**Brief**. Give back every line of the material below that has the string "computer".

**Records provided**.
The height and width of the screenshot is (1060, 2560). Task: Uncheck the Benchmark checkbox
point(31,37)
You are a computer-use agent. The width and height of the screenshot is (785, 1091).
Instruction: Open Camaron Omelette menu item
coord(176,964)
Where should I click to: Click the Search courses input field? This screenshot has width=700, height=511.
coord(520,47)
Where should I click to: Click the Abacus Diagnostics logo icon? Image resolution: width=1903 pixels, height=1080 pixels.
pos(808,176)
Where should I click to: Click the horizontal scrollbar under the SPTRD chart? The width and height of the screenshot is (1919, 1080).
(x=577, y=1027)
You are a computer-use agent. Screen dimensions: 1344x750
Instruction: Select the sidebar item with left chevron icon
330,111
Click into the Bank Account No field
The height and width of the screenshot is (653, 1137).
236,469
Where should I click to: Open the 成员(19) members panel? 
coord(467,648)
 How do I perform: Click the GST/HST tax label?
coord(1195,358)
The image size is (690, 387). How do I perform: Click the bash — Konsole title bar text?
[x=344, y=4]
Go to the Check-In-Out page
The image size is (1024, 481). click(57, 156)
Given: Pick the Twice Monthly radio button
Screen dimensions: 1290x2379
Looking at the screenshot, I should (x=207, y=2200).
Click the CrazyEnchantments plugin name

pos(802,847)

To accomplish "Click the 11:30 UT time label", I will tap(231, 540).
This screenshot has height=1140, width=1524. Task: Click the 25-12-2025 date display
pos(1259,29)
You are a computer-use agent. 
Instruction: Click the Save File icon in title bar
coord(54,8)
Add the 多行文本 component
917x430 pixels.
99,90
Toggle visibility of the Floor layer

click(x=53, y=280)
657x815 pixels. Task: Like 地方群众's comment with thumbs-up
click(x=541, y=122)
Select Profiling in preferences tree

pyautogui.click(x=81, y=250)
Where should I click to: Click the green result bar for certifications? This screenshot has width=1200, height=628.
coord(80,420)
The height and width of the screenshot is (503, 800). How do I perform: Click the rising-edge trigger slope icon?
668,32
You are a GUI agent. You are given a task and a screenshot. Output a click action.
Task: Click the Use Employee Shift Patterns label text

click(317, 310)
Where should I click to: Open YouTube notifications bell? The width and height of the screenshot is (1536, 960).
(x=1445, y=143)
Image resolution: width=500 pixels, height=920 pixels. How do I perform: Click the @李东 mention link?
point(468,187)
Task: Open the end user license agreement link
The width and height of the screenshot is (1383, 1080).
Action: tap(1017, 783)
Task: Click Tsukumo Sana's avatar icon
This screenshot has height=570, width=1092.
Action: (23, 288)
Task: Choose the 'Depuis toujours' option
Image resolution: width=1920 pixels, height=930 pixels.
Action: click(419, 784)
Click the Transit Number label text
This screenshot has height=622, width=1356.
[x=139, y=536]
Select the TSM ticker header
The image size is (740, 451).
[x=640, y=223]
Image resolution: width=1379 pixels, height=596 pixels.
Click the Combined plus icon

**Answer area**.
You are a computer-use agent. The width and height of the screenshot is (785, 1091).
You are a computer-use agent. Screen dimensions: 1344x750
You are a computer-use agent. 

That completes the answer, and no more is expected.